Startup Caste System

i don’t think this is cool but it’s the truth so i’m reporting it.

marketers who don’t know how to build products — yet rely on built products to survive and advance their career  — have two choices:

  1. learn to code
  2. be proud they don’t know how

most marketers choose #3: shame and embarrassment. i know, because i used to be one of those marketers.

industry events

marketers at tech conferences are like slightly chubby people who “let go” last winter and now have to face a beach day.

they go to events and blurt out things like “oh, i’m not technical” when someone asks what they’re working on. no one taught them to say this, they do it instinctively, like cats hunting rodents.

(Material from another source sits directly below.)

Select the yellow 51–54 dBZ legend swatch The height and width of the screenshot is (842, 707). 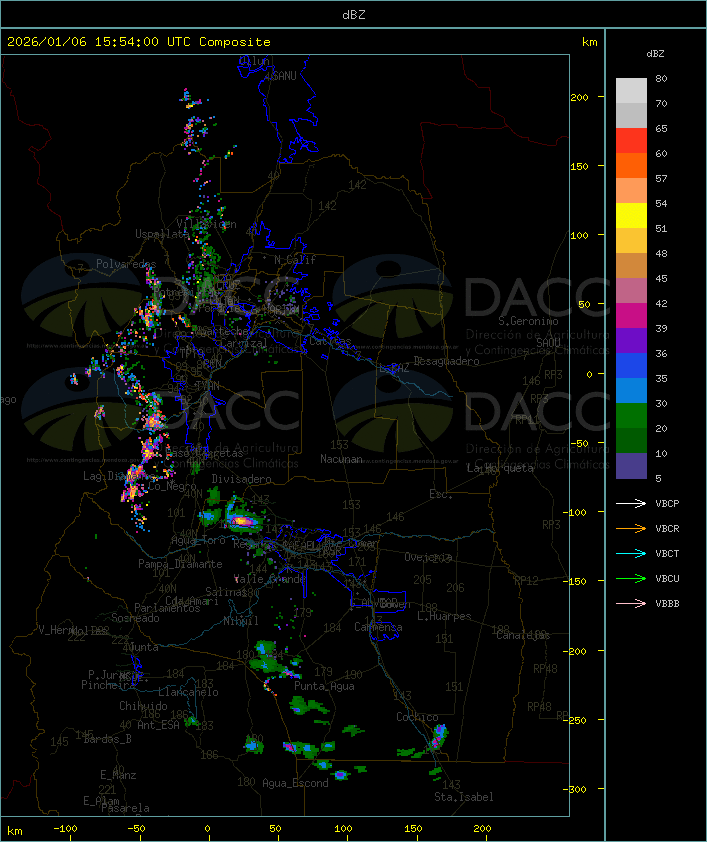[x=631, y=216]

being “non technical” in the tech industry is a Scarlett Letter.

for this reason i want to deter as many people as possible from choosing #2.

it’s the Fat Positive equivalent for your career and guess what: fat people don’t live as long (by 5-20 years) as fit people.

Justin Bieber

it’s actually an anomaly there is such a thing as a technology career without knowing how to build it.

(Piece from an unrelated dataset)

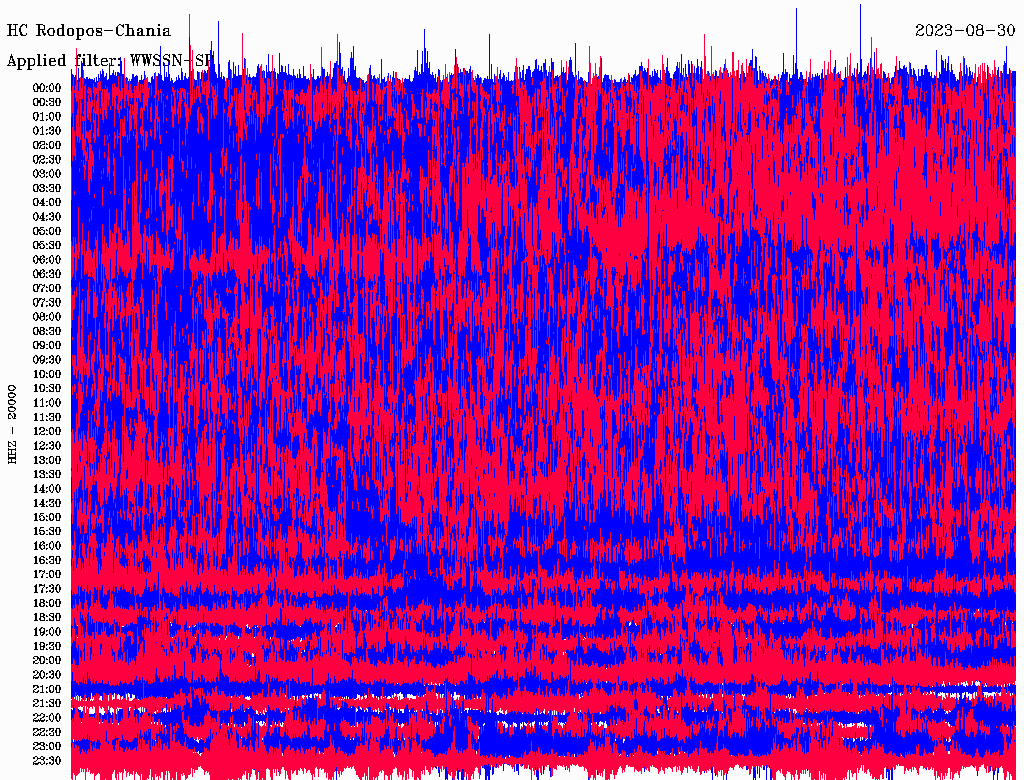Choose the 12:00 time row label

pos(47,432)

just look at the music industry. can you be a producer without Pro Tools? without being able to riff a couple piano chords? understand the circle of fifths? time signatures, key signatures?

a musician for 16 years, i still refine my craft. most recently i spent 6 weeks in Los Angeles at a production “bootcamp” to get better at compression, EQ, and arrangement.

Ryan Kulp performing in Seattle

i’ve performed 100s of times around the country and recorded albums in 7 professional studios. and music is just a hobby!

doesn’t that which pays your rent, buys your food, and sends flowers to your mother deserve more attention?

excuses

marketers are excellent Excuse Makers.

i try to empathize because i used to be a champion excuse maker myself. “i just need to raise money, to hire the people, to build what i want” is the mantra. but then i wrote the best post on learning to code and haven’t looked back.

the “co-founder” philosophy hasn’t helped. it discourages Renaissance makers. the best companies of tomorrow will be founded by individuals with a vision, not friends with an idea.

solutions

in a perfect world there wouldn’t be developer elitism, only camaraderie between technical and non technical functions of an organization.

engineering peers wouldn’t feel (or even be paid) more than you, because your work (acquiring customers) is indeed more important and more difficult than theirs. i’ve maintained this unpopular opinion publicly for years.

but nobody said you have to be a CTO. you can learn to hook up JavaScript event listeners, write scripts, build “research” scrapers, and bang out a prototype over the weekend. you can do this, and you ought to.

in the words of my new mentee Will, our duty in tech is to “build what we know,” and build it with our own bare hands.